─── Stored data ───
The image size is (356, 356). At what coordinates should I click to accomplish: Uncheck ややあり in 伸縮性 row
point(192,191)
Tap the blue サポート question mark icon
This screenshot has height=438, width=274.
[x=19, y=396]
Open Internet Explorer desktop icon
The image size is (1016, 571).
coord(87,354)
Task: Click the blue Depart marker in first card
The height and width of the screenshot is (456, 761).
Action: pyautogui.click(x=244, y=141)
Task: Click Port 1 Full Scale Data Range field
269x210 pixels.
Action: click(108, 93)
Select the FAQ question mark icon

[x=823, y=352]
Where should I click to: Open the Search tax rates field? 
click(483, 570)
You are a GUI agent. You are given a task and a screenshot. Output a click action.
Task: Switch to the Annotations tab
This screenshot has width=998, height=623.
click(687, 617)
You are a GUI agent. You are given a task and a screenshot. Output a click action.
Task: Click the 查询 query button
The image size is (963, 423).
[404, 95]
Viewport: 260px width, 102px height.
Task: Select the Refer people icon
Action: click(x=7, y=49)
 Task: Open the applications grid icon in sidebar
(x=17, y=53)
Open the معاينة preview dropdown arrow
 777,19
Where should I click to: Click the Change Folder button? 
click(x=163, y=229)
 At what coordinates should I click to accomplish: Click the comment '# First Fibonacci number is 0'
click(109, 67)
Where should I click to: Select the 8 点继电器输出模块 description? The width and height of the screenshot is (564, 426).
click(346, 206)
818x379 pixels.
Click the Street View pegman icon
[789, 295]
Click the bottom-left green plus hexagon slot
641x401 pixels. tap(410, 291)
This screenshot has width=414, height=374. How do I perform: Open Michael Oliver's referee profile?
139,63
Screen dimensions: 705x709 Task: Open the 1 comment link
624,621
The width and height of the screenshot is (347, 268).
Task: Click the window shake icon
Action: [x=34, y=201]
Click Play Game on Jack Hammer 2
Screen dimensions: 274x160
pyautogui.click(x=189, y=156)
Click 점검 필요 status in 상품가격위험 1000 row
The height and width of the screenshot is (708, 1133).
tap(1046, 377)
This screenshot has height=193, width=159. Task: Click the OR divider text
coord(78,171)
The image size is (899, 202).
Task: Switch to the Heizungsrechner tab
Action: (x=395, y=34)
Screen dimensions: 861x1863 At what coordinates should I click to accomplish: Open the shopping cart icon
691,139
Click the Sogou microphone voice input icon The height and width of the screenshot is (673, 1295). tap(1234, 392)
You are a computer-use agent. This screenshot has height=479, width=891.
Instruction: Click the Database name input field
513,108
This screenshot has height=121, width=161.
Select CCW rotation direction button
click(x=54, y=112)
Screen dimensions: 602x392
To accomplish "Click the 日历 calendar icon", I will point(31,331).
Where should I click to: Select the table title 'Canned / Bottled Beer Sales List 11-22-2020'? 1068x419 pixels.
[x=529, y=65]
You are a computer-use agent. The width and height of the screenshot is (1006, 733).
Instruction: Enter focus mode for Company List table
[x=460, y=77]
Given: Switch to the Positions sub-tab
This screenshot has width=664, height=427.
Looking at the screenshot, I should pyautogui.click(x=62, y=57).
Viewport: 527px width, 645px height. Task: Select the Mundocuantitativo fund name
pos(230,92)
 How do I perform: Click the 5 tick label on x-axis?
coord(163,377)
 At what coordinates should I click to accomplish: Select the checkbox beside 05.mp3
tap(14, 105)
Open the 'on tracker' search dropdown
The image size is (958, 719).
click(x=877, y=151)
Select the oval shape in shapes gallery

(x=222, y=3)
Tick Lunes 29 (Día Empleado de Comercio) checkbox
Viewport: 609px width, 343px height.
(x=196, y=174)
───
# Task statement:
Print the listing in full, exactly as given.

# Answer for this exercise:
The image size is (356, 356). At what coordinates should I click to accomplish: Uncheck ややあり in 伸縮性 row
point(192,191)
Tap the blue サポート question mark icon
This screenshot has height=438, width=274.
[x=19, y=396]
Open Internet Explorer desktop icon
The image size is (1016, 571).
coord(87,354)
Task: Click the blue Depart marker in first card
The height and width of the screenshot is (456, 761).
Action: pyautogui.click(x=244, y=141)
Task: Click Port 1 Full Scale Data Range field
269x210 pixels.
Action: click(108, 93)
Select the FAQ question mark icon

[x=823, y=352]
Where should I click to: Open the Search tax rates field? 
click(483, 570)
You are a GUI agent. You are given a task and a screenshot. Output a click action.
Task: Switch to the Annotations tab
This screenshot has width=998, height=623.
click(687, 617)
You are a GUI agent. You are given a task and a screenshot. Output a click action.
Task: Click the 查询 query button
The image size is (963, 423).
[404, 95]
Viewport: 260px width, 102px height.
Task: Select the Refer people icon
Action: click(x=7, y=49)
 Task: Open the applications grid icon in sidebar
(x=17, y=53)
Open the معاينة preview dropdown arrow
 777,19
Where should I click to: Click the Change Folder button? 
click(x=163, y=229)
 At what coordinates should I click to accomplish: Click the comment '# First Fibonacci number is 0'
click(109, 67)
Where should I click to: Select the 8 点继电器输出模块 description? The width and height of the screenshot is (564, 426).
click(346, 206)
818x379 pixels.
Click the Street View pegman icon
[789, 295]
Click the bottom-left green plus hexagon slot
641x401 pixels. tap(410, 291)
This screenshot has width=414, height=374. How do I perform: Open Michael Oliver's referee profile?
139,63
Screen dimensions: 705x709 Task: Open the 1 comment link
624,621
The width and height of the screenshot is (347, 268).
Task: Click the window shake icon
Action: [x=34, y=201]
Click Play Game on Jack Hammer 2
Screen dimensions: 274x160
pyautogui.click(x=189, y=156)
Click 점검 필요 status in 상품가격위험 1000 row
The height and width of the screenshot is (708, 1133).
tap(1046, 377)
This screenshot has height=193, width=159. Task: Click the OR divider text
coord(78,171)
The image size is (899, 202).
Task: Switch to the Heizungsrechner tab
Action: (x=395, y=34)
Screen dimensions: 861x1863 At what coordinates should I click to accomplish: Open the shopping cart icon
691,139
Click the Sogou microphone voice input icon The height and width of the screenshot is (673, 1295). tap(1234, 392)
You are a computer-use agent. This screenshot has height=479, width=891.
Instruction: Click the Database name input field
513,108
This screenshot has height=121, width=161.
Select CCW rotation direction button
click(x=54, y=112)
Screen dimensions: 602x392
To accomplish "Click the 日历 calendar icon", I will point(31,331).
Where should I click to: Select the table title 'Canned / Bottled Beer Sales List 11-22-2020'? 1068x419 pixels.
[x=529, y=65]
You are a computer-use agent. The width and height of the screenshot is (1006, 733).
Instruction: Enter focus mode for Company List table
[x=460, y=77]
Given: Switch to the Positions sub-tab
This screenshot has width=664, height=427.
Looking at the screenshot, I should pyautogui.click(x=62, y=57).
Viewport: 527px width, 645px height. Task: Select the Mundocuantitativo fund name
pos(230,92)
 How do I perform: Click the 5 tick label on x-axis?
coord(163,377)
 At what coordinates should I click to accomplish: Select the checkbox beside 05.mp3
tap(14, 105)
Open the 'on tracker' search dropdown
The image size is (958, 719).
click(x=877, y=151)
Select the oval shape in shapes gallery

(x=222, y=3)
Tick Lunes 29 (Día Empleado de Comercio) checkbox
Viewport: 609px width, 343px height.
(x=196, y=174)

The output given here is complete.